Thirty-one years ago the Head of the Pediatrics Department at St. Peter’s recommended a pediatrician in Clifton Park to take care of my new-born daughter. She was the best, he said, and he was sure I would like her. I did. My daughter did and so did her little brother. So much so that they both balked when they turned 18 and had to find a “grown-up” doctor.
On Friday morning, shopping done and looking for a short-cut to the check-out counter, I turned down the frozen food aisle at Price Chopper. Usually oblivious in the market, for some reason I glanced up and down the aisle. That is when I saw her. A small African-American woman with thinning grey hair and practical shoes, thick glasses and a wide gentle smile. Dr. Glasgow.

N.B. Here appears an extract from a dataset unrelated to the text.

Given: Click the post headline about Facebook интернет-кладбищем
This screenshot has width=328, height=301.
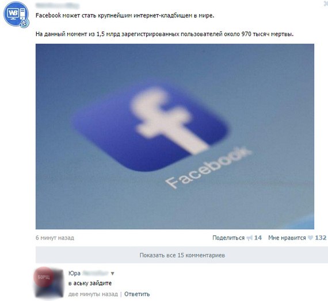Looking at the screenshot, I should click(125, 16).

“Dr. Glasgow? Hello, I’m Deborah Sabin.” I called out to her as I approached and offered my hand. She clasped my warm hand in her two, smaller, cool hands.
“Oh my, yes, how are you? And how are your children? A girl and a boy, yes?”
“Yes, Leah and Benjamin. They’re fine. They are doing really well.”
She smiled. “Yes, I remember them. And you. What are they up to?”
I related the recent developments in their lives, telling her that Leah was completing her internship in Clinical Psychology by working with traumatized adolescent girls at a facility in Massachusetts, before she came home to finish the revisions to her doctoral dissertation.
“Oh, I can see how she would be wonderful with girls that age. And a psychologist? Wonderful!”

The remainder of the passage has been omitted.